Juliet Nicolson
Diplomatic daughters go behind the scenes at Yalta
Sarah Churchill, Kathy Harriman and Anna Roosevelt were horrified by what they saw on their trip to the Crimea, says Catherine Grace Katz
From Downing Street to Pennsylvania Avenue, history’s powerful inter-family influencers, whether spouses or children, have long operated behind weighty political front doors. With an unerring eye for the revealing detail, Catherine Grace Katz has uncovered a fascinating generational back-story to the Yalta summit of February 1945.
The three varyingly spirited daughters of Churchill, Roosevelt and Averell Harriman who accompanied their world-leading fathers to the freezing bleakness of the Crimea to thrash out terms for ending the second world war all played their crucial role. As Churchill and his second daughter Sarah crossed the Crimean steppe to the sulphurous muddy peninsula in the Black Sea they drove through countryside where ‘nearly all the buildings lay in scorched ruins’. Stalin’s devastating regime was unmissable.
Roosevelt had travelled the 6,000 miles with his only daughter Anna, still disguising from onlookers his dependency, as a long-term polio victim, on a wheelchair. Harriman, America’s glamorous, wealthy ambassador to Russia, arrived from Moscow with his youngest daughter Kathy to join the Russian leader Joseph Stalin, a man whom they had once ‘jocularly referred to as Uncle Joe’.
Each head of state came with his own tactical priority. Stalin had his eye on Soviet expansion into Poland; Roosevelt was troubled by Japan and wanted Russia’s support in the Pacific, while the protection of Europe from Russian dominance was top of Churchill’s agenda. With their fly-on-the-wall observations of the tensions and behaviour of other delegates, the daughters provided practical and emotional support to the fathers which became personally and politically indispensable.
Sarah Churchill a former actress and Waaf officer was Winston’s ‘all-round protector, supporter and confidante’. Kathy Harriman was a first-class ski champion, former journalist, fluent Russian speaker and the apple of her father’s eye. Married mother of three and former local newspaper editor Anna Roosevelt had long sought her father’s approval. Diligently assuming her self-appointed role to disguise from FDR’s co-delegates the severity of her father’s congestive heart failure she also concealed her own awareness of that frailty from Roosevelt himself, as well as hiding his intimate friendship with another woman from her suspicious mother Eleanor.

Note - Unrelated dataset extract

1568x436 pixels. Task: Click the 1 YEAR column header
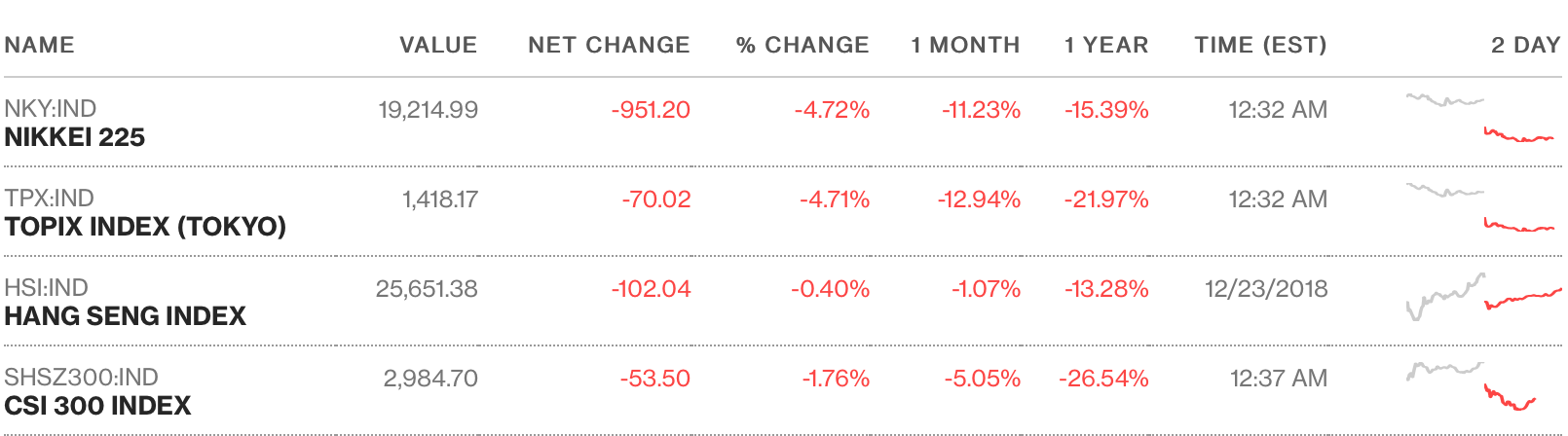(1106, 45)
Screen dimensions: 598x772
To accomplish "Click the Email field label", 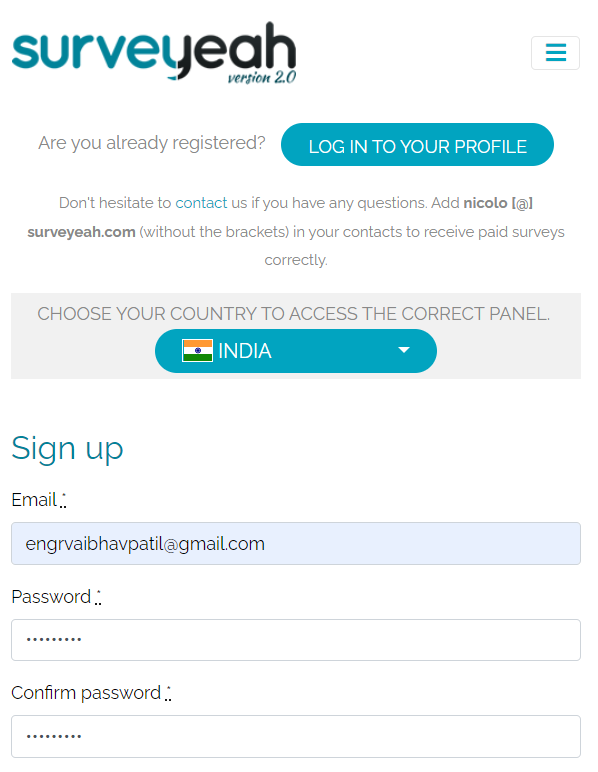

Stalin was the only leader not to bring a daughter with him. Instead, his sinister head of the secret police, Lavrentiy Beria, who had ‘raped women with the fury of an addict’ and whom Stalin regarded as ‘our Himmler’, fulfilled that supportive and confidential role.
An aeroplane hangar full of caviar, a bottomless well of vodka and an army of bedbugs was waiting in Yalta for the ‘Big Three’ and their 535-strong entourage in three semi-derelict mansions, once the summer palaces of the tsar and the aristocracy. The juxtaposition of ‘opulence and primitiveness’ characterised the summit, as the pomp and circumstance of official business contrasted with the absurd discomfort of the rickety, unhygienic beds and such a chronic shortage of lavatories that early in the morning Sarah would see ‘three field marshals queuing for a bucket’. However, the Russian hosts remained eager to please. Sarah’s request for a slice of lemon to squeeze on the ubiquitous caviar prompted the delivery of a tree laden with fruit, although a suggestion that Russian women might act as hot-water bottle substitutes was politely declined by the daughters.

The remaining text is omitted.